Authors: PENG, HUI - University Of Florida; Simko, Ivan

Submitted to: Current Opinion in Biotechnology
Publication Type: Peer Reviewed Journal
Publication Acceptance Date: 4/17/2023
Publication Date: 5/12/2023
Citation: Peng, H., Simko, I. 2023. Extending lettuce shelf life through integrated technologies. Current Opinion in Biotechnology. 81. Article 102951. https://doi.org/10.1016/j.copbio.2023.102951.
DOI: https://doi.org/10.1016/j.copbio.2023.102951

Interpretive Summary: Lettuce is one of the most economically important fresh vegetables cultivated predominantly in moderate climates around the world. Cultivars of cultivated lettuce can be classified into several horticultural types based on the plant and leaf morphology, i.e., romaine, iceberg, butterhead, leaf, Latin, Batavia, stem, and oilseed. Iceberg, romaine, and leaf are the three major types grown in North America for whole-heads, minimally processed fresh-cut products, and baby leaves (spring mix). The existing technologies and approaches used during plant cultivation, harvest, processing, transportation, and storage can limit the postharvest issues, but further improvements are needed to meet a growing demand for the excellent product appearance, combined with superb quality, biosafety, and low economic and environmental cost. The present review summarizes our current understanding of the lettuce postharvest physiology and genetics with the focus on oxidative discoloration of wounded surfaces and rapid tissue deterioration. Discussed are the existing and emerging integrated technologies and approaches that can facilitate achieving the outstanding postharvest quality of lettuce products.

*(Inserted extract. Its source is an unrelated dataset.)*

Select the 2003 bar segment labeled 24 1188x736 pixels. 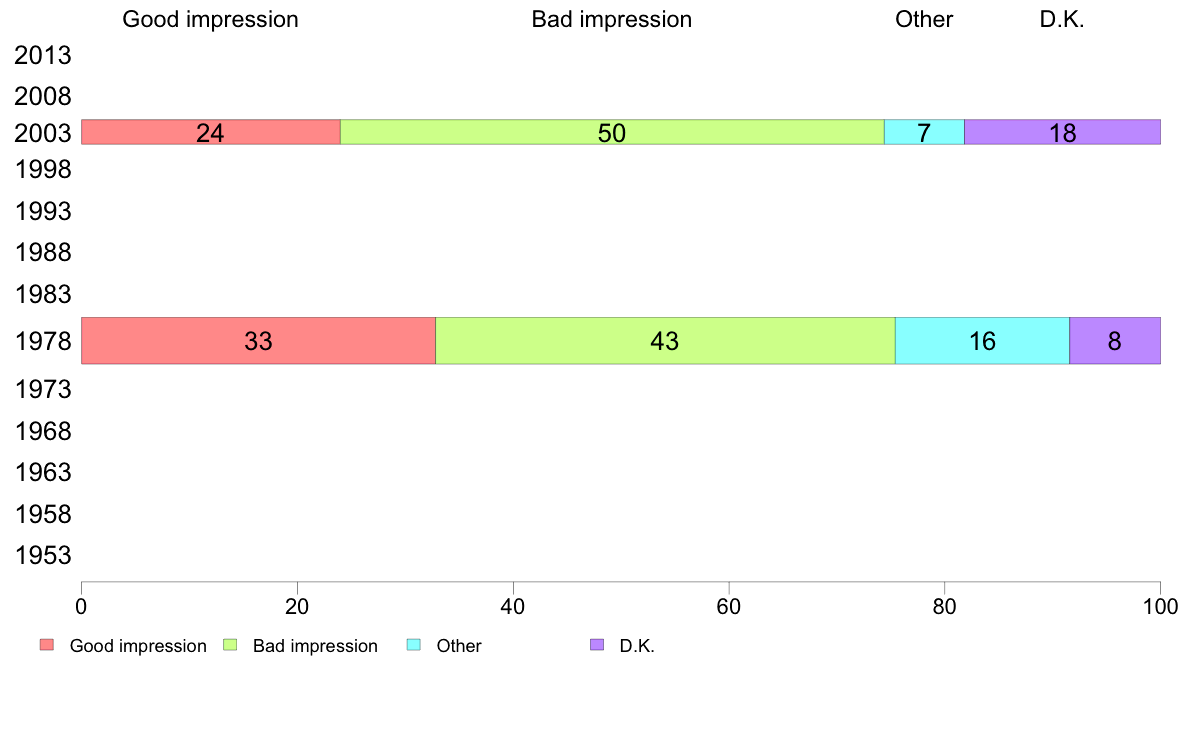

Technical Abstract: Lettuce, a leafy vegetable used in cuisines worldwide, is a highly perishable product sensitive to postharvest losses caused by biotic and abiotic factors. The existing technologies and approaches used during plant cultivation, harvest, processing, transportation, and storage can limit the postharvest issues, but further improvements are needed to meet a growing demand for the excellent product appearance, combined with superb quality, biosafety, and low economic and environmental cost. The present review summarizes our current understanding of the lettuce postharvest physiology and genetics with the focus on oxidative discoloration of wounded surfaces and rapid tissue deterioration. Discussed are the existing and emerging integrated technologies and approaches that can facilitate achieving the outstanding postharvest quality of lettuce products.